| From: | Japin Li <japinli(at)hotmail(dot)com> |
|---|---|
| To: | Ashutosh Sharma <ashu(dot)coek88(at)gmail(dot)com> |
| Cc: | surya poondla <suryapoondla4(at)gmail(dot)com>, SATYANARAYANA NARLAPURAM <satyanarlapuram(at)gmail(dot)com>, PostgreSQL-development <pgsql-hackers(at)postgresql(dot)org>, PostgreSQL Hackers <pgsql-hackers(at)lists(dot)postgresql(dot)org> |
| Subject: | Re: synchronized_standby_slots behavior inconsistent with quorum-based synchronous replication |
| Date: | 2026-03-24 04:12:19 |
| Message-ID: | SY7PR01MB10921E832261393DBE4E55C79B648A@SY7PR01MB10921.ausprd01.prod.outlook.com |
| Views: | Whole Thread | Raw Message | Download mbox | Resend email |
| Thread: | |
| Lists: | pgsql-hackers |
Hi, Ashutosh
On Mon, 23 Mar 2026 at 16:28, Ashutosh Sharma <ashu(dot)coek88(at)gmail(dot)com> wrote:
> On Mon, Mar 23, 2026 at 9:51 AM surya poondla <suryapoondla4(at)gmail(dot)com> wrote:
>>
>> Hi All,
>>
>> Thank you for reporting a real gap and building this feature to address it. Very nice points were discussed in this thread.
>>
>> I reviewed the v20260318 patch and some comments.
>>
>> Documentation comments:
>> 1. FIRST mode does not specify what happens when valid slots < N
>> "If a slot is missing, logical, invalidated, or inactive, it will be
>> skipped. However, if a slot exists and is valid and active but has
>> not yet caught up, the system will wait for it rather than skipping
>> to lower-priority slots."
>> This paragraph explains the skip/wait distinction clearly, but
>> doesn't clearly address what happens when, after skipping all
>> missing/invalid/inactive/logical slots, the number of remaining
>> valid slots is less than num_sync?
>>
>> For example, with FIRST 2 (sb1_slot, sb2_slot, sb3_slot): if sb1_slot and sb2_slot are both invalidated and only sb3_slot is valid but lagging FIRST 2 requires two slots, but only one candidate remains.
>>
>> Looking at the code in StandbySlotsHaveCaughtup(), when syncrep_method == SYNC_REP_PRIORITY and a slot is lagging, the code does:
>> if (wait_for_all || synchronized_standby_slots_config->syncrep_method == SYNC_REP_PRIORITY)
>> break;
>>
>> So the function breaks out of the loop and returns false. This is
>> the correct behavior, but it is not stated anywhere in the
>> documentation. A user encountering this scenario will not know
>> whether to expect a wait or an error. The documentation should state
>> explicitly that in FIRST mode, if fewer valid slots than num_sync
>> are available, logical decoding waits indefinitely.
>>
>
> Agreed, have added a note about this in the documentation section for
> synchronized_standby_slots.
>
>> 2. "Missing, logical, invalidated, or inactive slots are skipped when determining candidates, and lagging slots simply do not count toward the required number until they catch up"

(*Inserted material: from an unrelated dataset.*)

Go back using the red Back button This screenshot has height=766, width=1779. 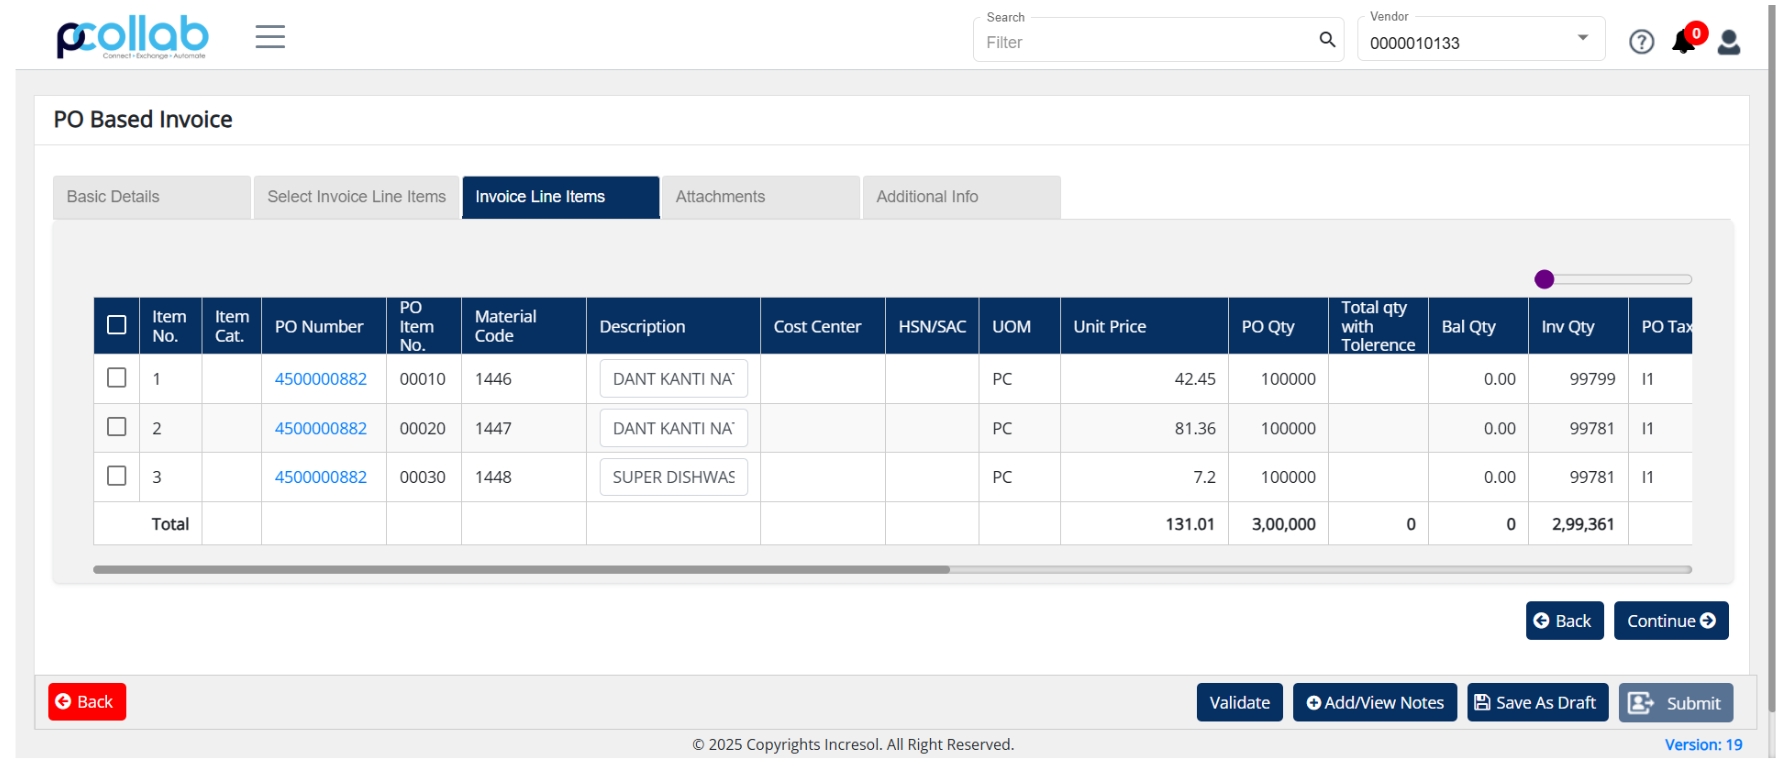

>> This is correct for the case where some slots are skipped and others
>> have caught up. But it does not address the case where all listed
>> slots are lagging and every slot is healthy and connected, but none
>> have reached wait_for_lsn yet. In that situation, the code records
>> each slot as SS_SLOT_LAGGING, does goto next_slot for each (because
>> syncrep_method == SYNC_REP_QUORUM), and returns false because
>> caught_up_slot_num < required. Logical decoding waits.
>>
>> You can append the following sentence to the above documentation paragraph "If fewer than num_sync slots have caught up at a given moment, logical decoding waits until that threshold is reached."
>>
>
> Agreed, have updated the documentation accordingly.
>
>>
>> Test comments:
>> 1. "PART D: Verify FIRST N priority semantics. # 3. Wait for valid but lagging slots (not skip to lower priority)"
>> The test implements this by calling $standby1->stop. A stopped standby has no active_pid, so the slot is classified as SS_SLOT_INACTIVE, not SS_SLOT_LAGGING.

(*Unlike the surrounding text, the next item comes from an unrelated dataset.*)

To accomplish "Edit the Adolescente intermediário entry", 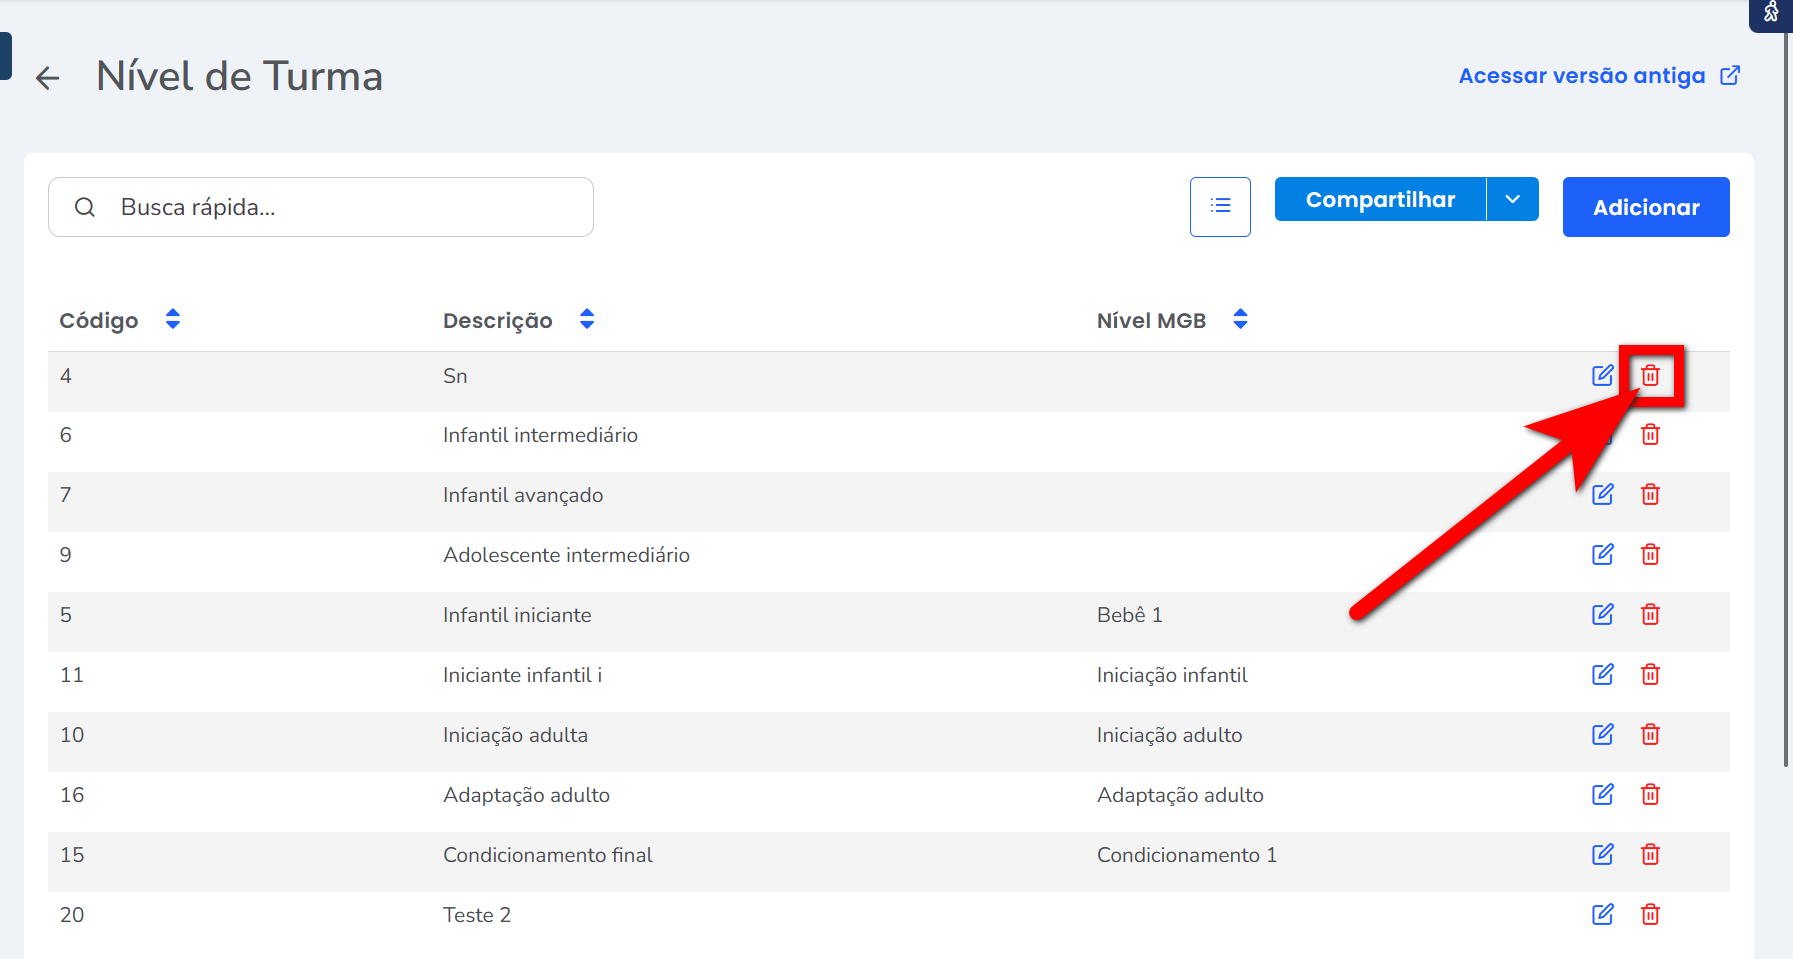I will click(x=1602, y=555).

>> SS_SLOT_LAGGING means it is connected and streaming but restart_lsn < wait_for_lsn.
>>
>> As Hou previously mentioned, recovery_min_apply_delay on standby1
>> would be one way to keep it connected while forcing its WAL
>> application to lag, exercising the SS_SLOT_LAGGING code path
>> directly. It is worth adding a test that covers this, both for FIRST
>> (to confirm it blocks) and for ANY (to confirm it does not).
>>
>
> I've added a test case for this, though I should flag that it may not
> be fully deterministic. I've done my best to minimize flakiness, but
> I'm not sure if that's acceptable, happy to hear thoughts on whether
> such a test is worth keeping or if it should be reworked.
>
>> + /*
>> + * Allocate array to track slot states. Size it to the total number of
>> + * configured slots since in the worst case all could have problem states.
>> + */
>> + slot_states = (SyncStandbySlotsStateInfo *)

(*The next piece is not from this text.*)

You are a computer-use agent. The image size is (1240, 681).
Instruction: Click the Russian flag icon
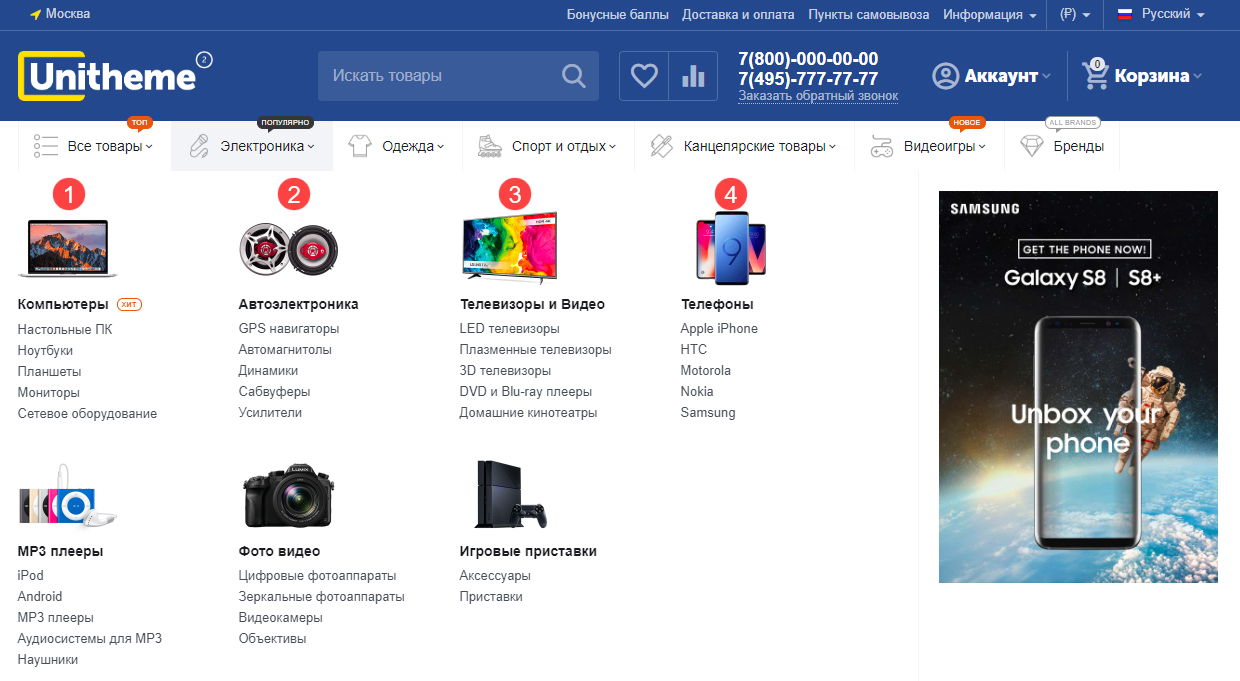coord(1124,15)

>> + palloc(sizeof(SyncStandbySlotsStateInfo) * synchronized_standby_slots_config->nslotnames);
>>
>> I personally prefer building the list incrementally with List * and lappend
>> rather than pre-allocating, since the list may often be empty in success cases.
>
> Good thought, but I would not prefer to change it just for that reason.
>
> a) The current allocation is small and straightforward, and it is
> always freed on both paths whether success or failure.
> b) Allocating before taking the lock avoids doing memory allocation
> work while holding ReplicationSlotControlLock.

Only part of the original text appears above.